Category Archives: Theology

Where did He get the clothes?

Where did He get the clothes?

Having once again celebrated the resurrection of Christ at Easter, it can be easy to become dismissive about the story. It’s well-worn and well known. But this Easter I was asked an interesting question by one of the local clergy: where did the resurrected Jesus get His clothes? In John 20:15, we’re told that Mary Magdalene, upon encountering Christ on that first Easter morning, supposed Him to be the gardener. Apparently He emerged from the tomb wearing some ordinary work clothes.

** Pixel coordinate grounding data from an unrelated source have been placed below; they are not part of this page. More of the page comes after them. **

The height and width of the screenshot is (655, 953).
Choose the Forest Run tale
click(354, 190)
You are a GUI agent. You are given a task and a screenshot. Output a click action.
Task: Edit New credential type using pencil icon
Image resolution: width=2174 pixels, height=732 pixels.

Assuming that Jesus didn’t burst forth from the grave and burgle the clothing, where did they come from? The simple answer is that we don’t know, and all we can do is speculate. But this detail gives us an opportunity for some fresh reflection this Easter season.

A gardener. First thoughts take us back to the Garden of Eden, where God originally dwelled with mankind. The resurrected savior comes to take us to a new and improved Paradise.

A gardener. When we might expect the resurrected savior of the universe to be enrobed in sublime glory, instead we find a man, gentle, approachable. The humble King born in a manger is ever and always a man of the people. It’s not charisma or popularity—it is love, faith, and relationship that draws us to Him.

A gardener. But it’s the reality of that relationship that reveals to Mary that He is something more. When He speaks her name, it’s then that she sees Him for who He is. Not an anonymous figure, a nameless extra in the drama of her life, but rather her teacher, her lord, her savior.

A gardener. The most significant person Mary could have run into at the most significant time. Where did He get the clothes? Perhaps that’s not the main issue. After all, it’s not the clothes that made the man. But it’s the Man that opens the eyes of those who would seek Him at Easter.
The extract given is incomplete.